Records for the task Start Marker

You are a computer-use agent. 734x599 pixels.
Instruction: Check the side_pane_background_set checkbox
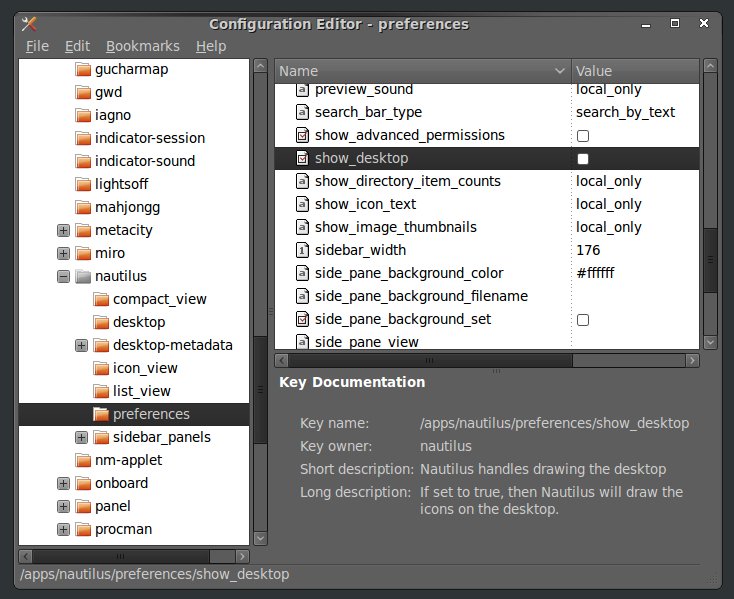pos(583,320)
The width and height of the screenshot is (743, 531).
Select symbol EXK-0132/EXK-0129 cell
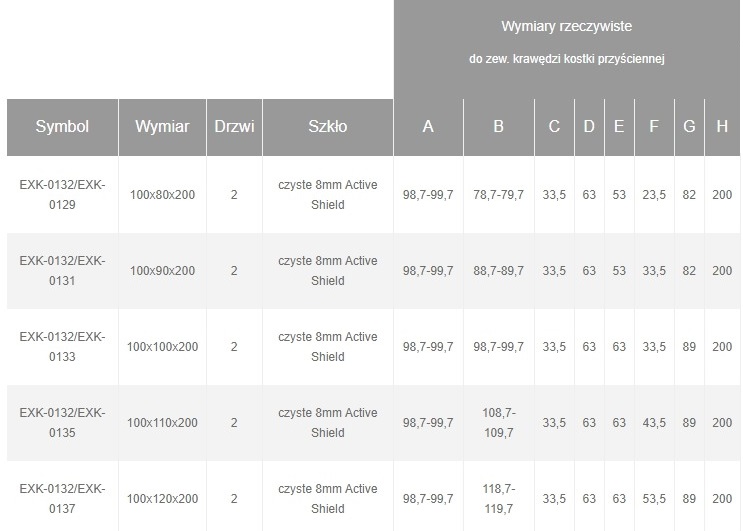point(62,195)
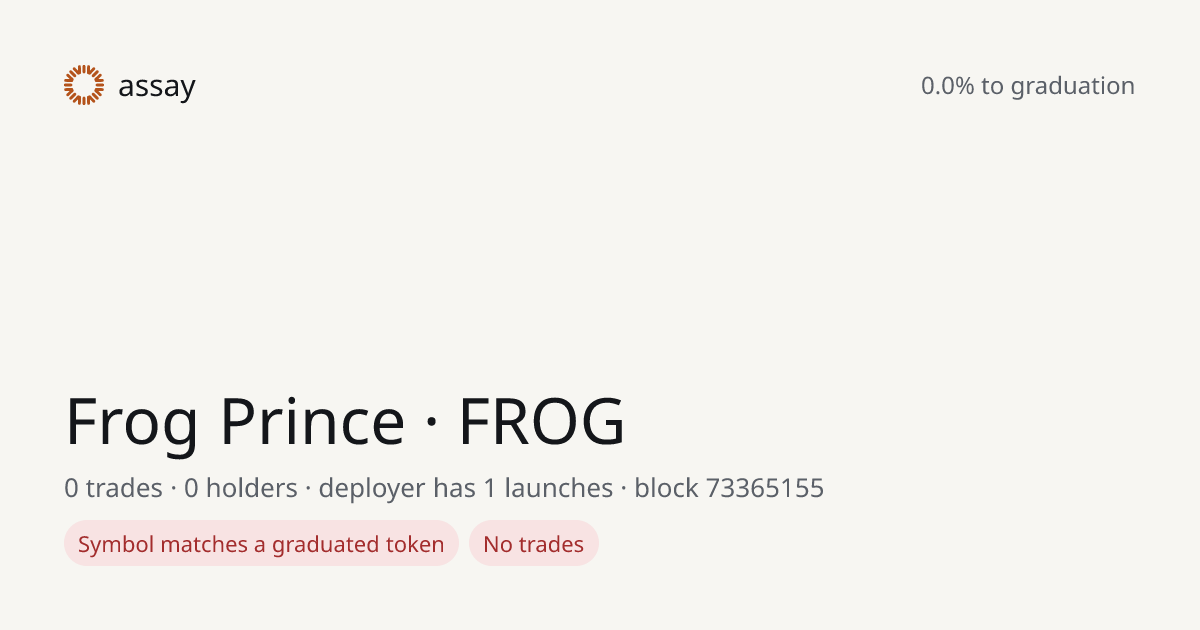This screenshot has height=630, width=1200.
Task: Click the word Prince in the title
Action: (312, 422)
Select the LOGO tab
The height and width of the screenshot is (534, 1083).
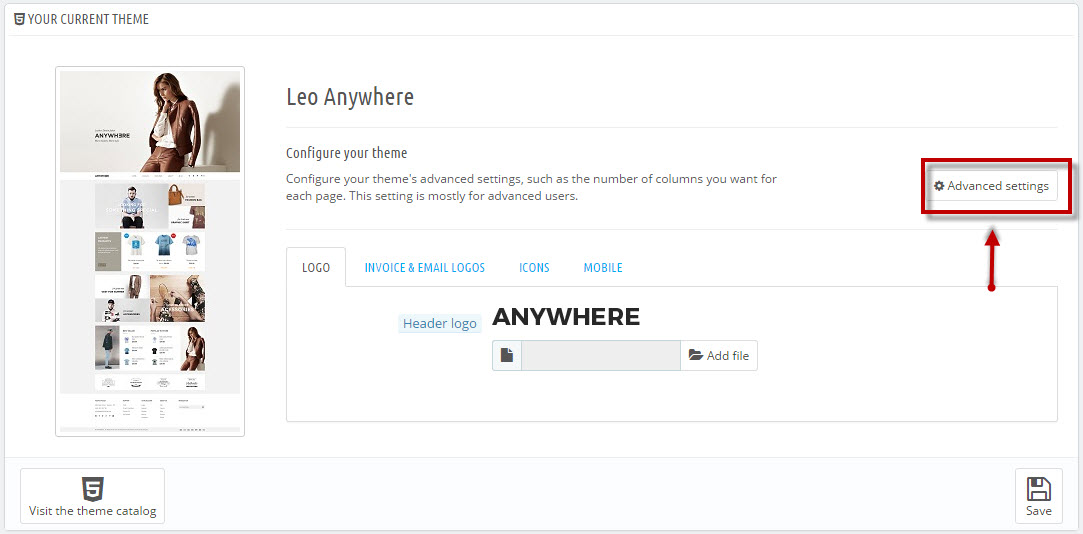[x=316, y=267]
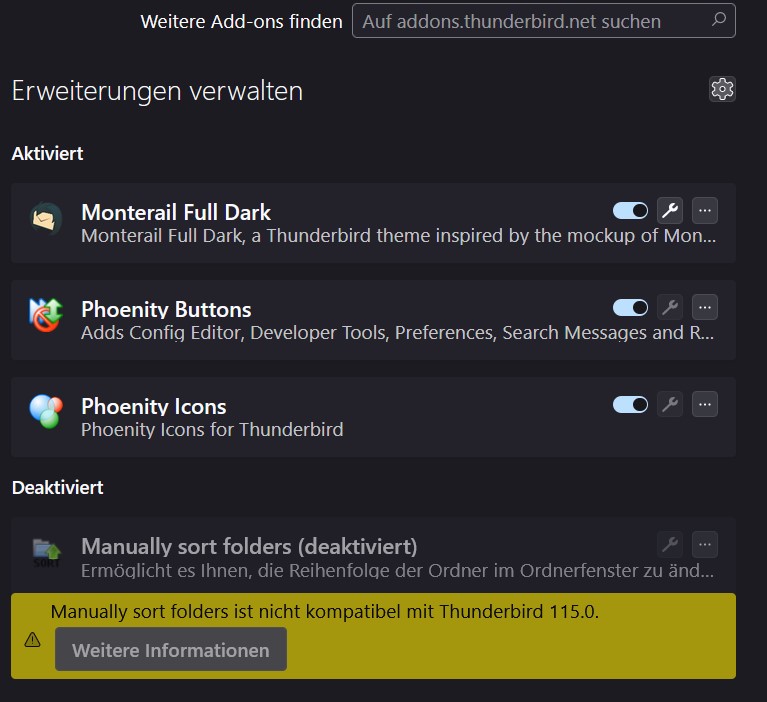Show more options menu for Phoenity Icons
The image size is (767, 702).
(705, 404)
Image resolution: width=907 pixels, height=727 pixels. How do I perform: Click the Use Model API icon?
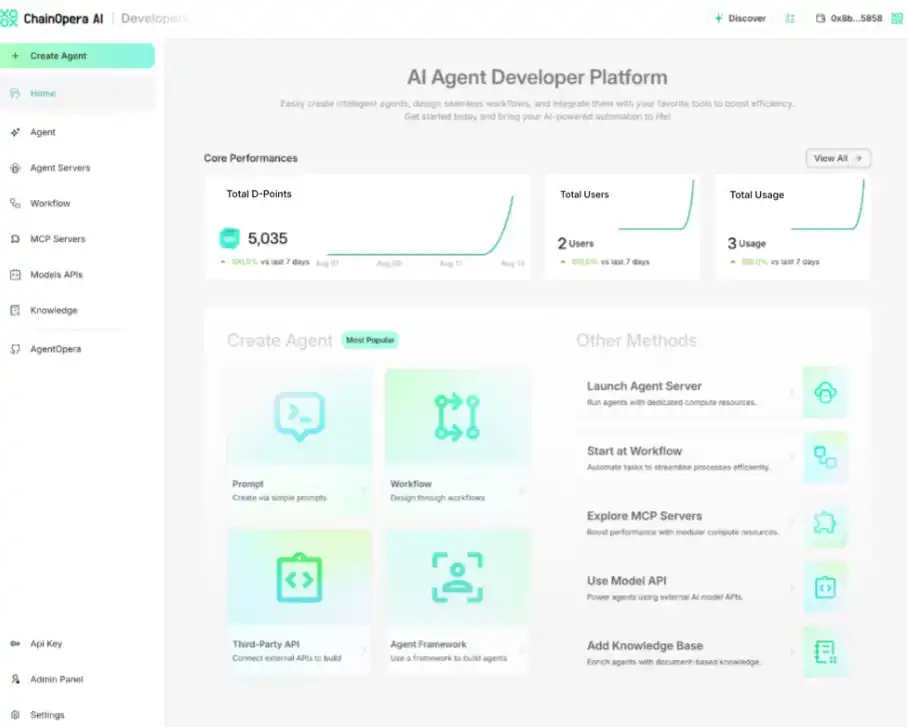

Records for the task End Marker

Task directions
Write out the entries above verbatim, without pictures.

Solution for this task
You are a computer-use agent. 734x599 pixels.
Instruction: Check the side_pane_background_set checkbox
pos(583,320)
The width and height of the screenshot is (743, 531).
Select symbol EXK-0132/EXK-0129 cell
point(62,195)
This screenshot has height=630, width=1200.
Task: Click the word Prince in the title
Action: (312, 422)
Select the LOGO tab
The height and width of the screenshot is (534, 1083).
[x=316, y=267]
Show more options menu for Phoenity Icons
The image size is (767, 702).
(705, 404)
Image resolution: width=907 pixels, height=727 pixels. How do I perform: Click the Use Model API icon?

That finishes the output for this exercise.